----- EXERCISE DATA

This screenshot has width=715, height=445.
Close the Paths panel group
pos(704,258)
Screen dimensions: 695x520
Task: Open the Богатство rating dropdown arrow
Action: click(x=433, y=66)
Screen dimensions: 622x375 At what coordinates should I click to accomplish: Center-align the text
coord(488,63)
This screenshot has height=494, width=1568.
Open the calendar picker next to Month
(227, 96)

----------
----- EXERCISE DATA

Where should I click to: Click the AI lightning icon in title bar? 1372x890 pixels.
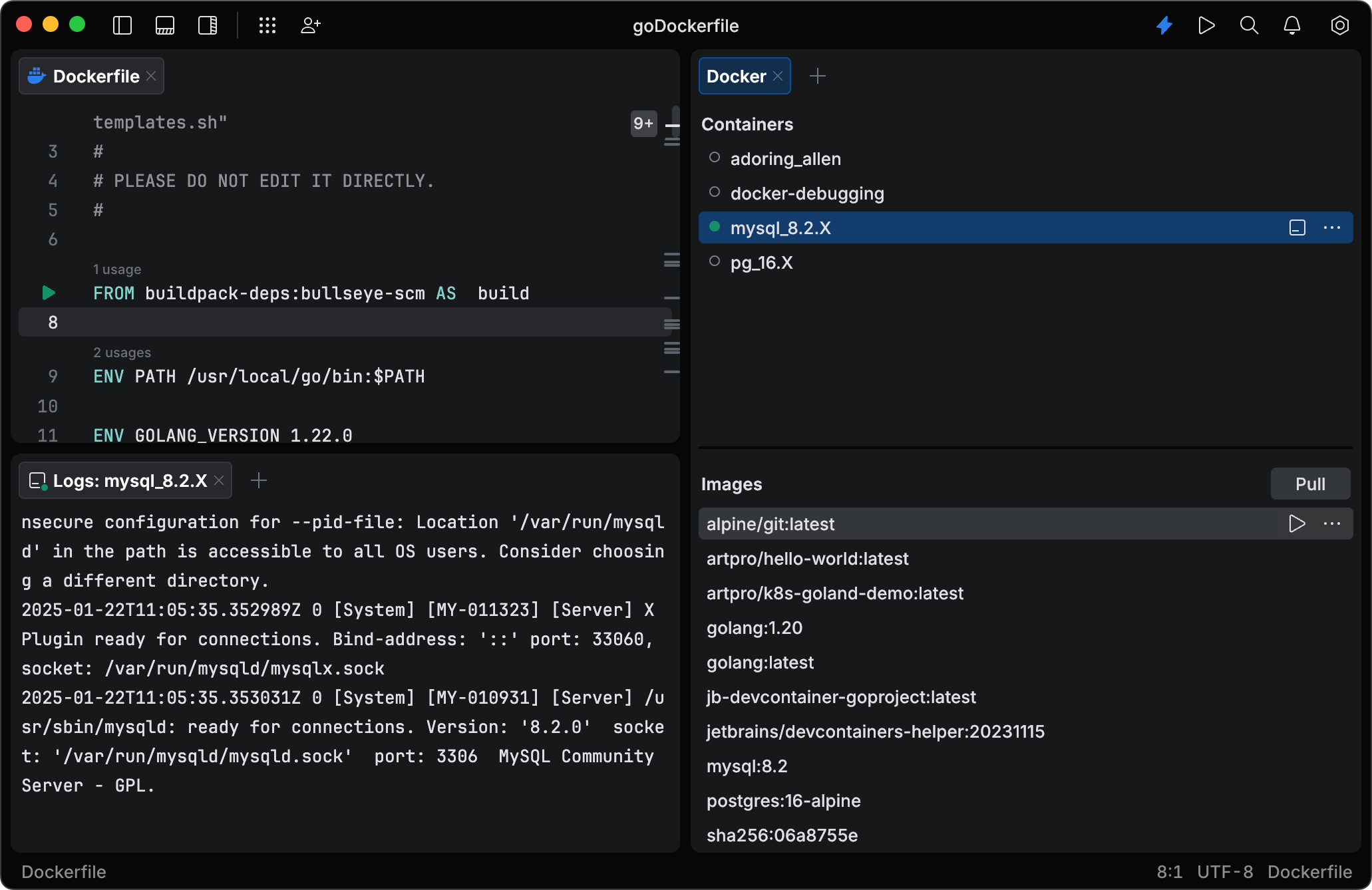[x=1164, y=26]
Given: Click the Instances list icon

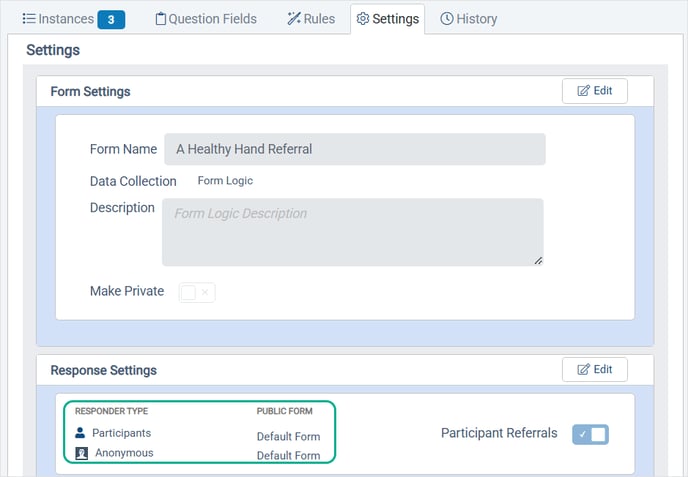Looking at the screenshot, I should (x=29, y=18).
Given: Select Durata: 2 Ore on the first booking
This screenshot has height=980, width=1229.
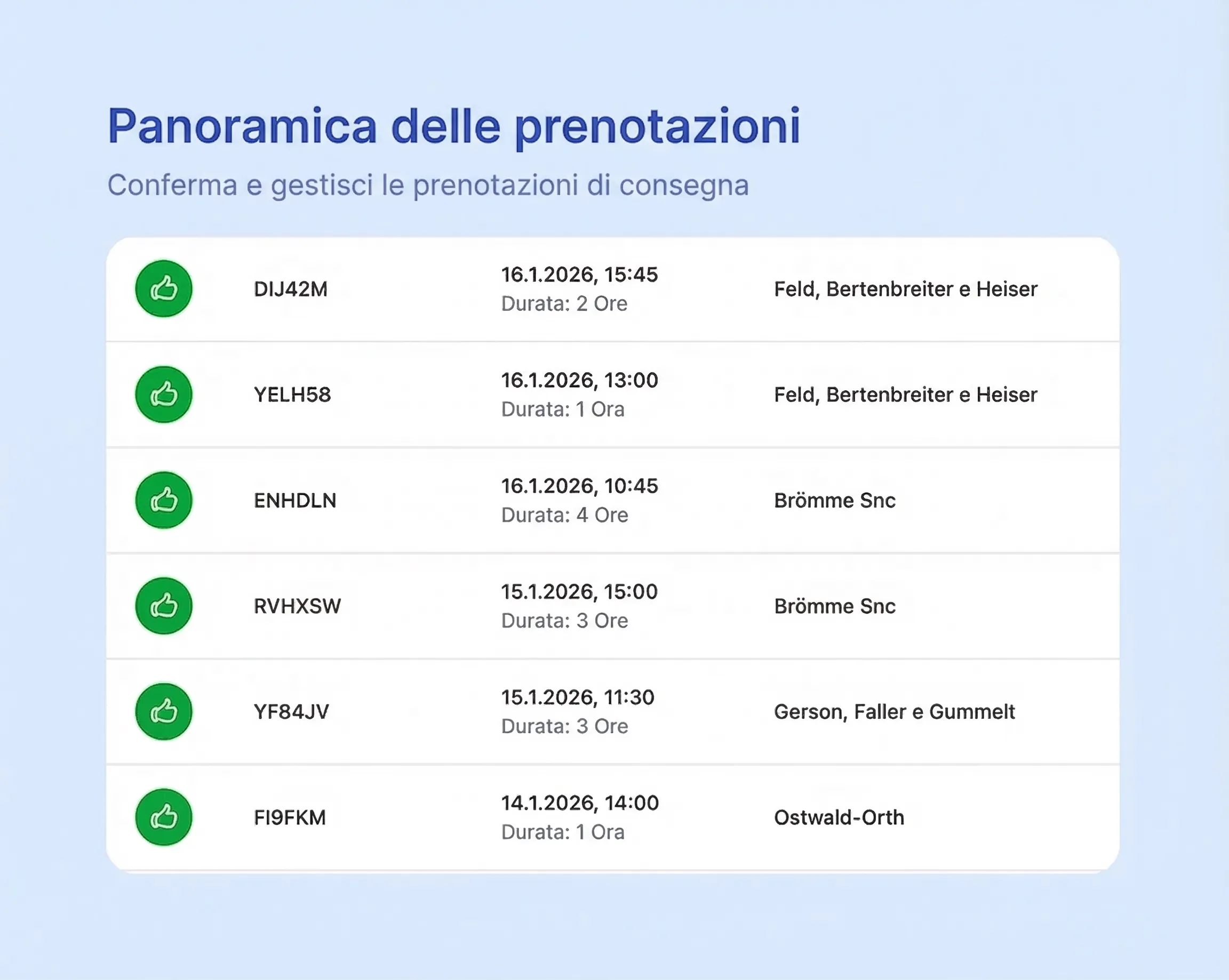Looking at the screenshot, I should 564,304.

----------
----- EXERCISE DATA

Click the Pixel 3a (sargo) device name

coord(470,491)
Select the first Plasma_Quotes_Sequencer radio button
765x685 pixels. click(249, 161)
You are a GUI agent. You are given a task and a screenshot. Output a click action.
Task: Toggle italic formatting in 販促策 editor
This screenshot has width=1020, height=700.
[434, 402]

----------

▶ TASK DESCRIPTION
Repeat the data from the line with "This screenshot has width=715, height=445." to the line with "Action: click(x=433, y=66)" exactly, both lines included.

▶ SOLUTION TO THIS PROBLEM
This screenshot has width=715, height=445.
Close the Paths panel group
pos(704,258)
Screen dimensions: 695x520
Task: Open the Богатство rating dropdown arrow
Action: click(x=433, y=66)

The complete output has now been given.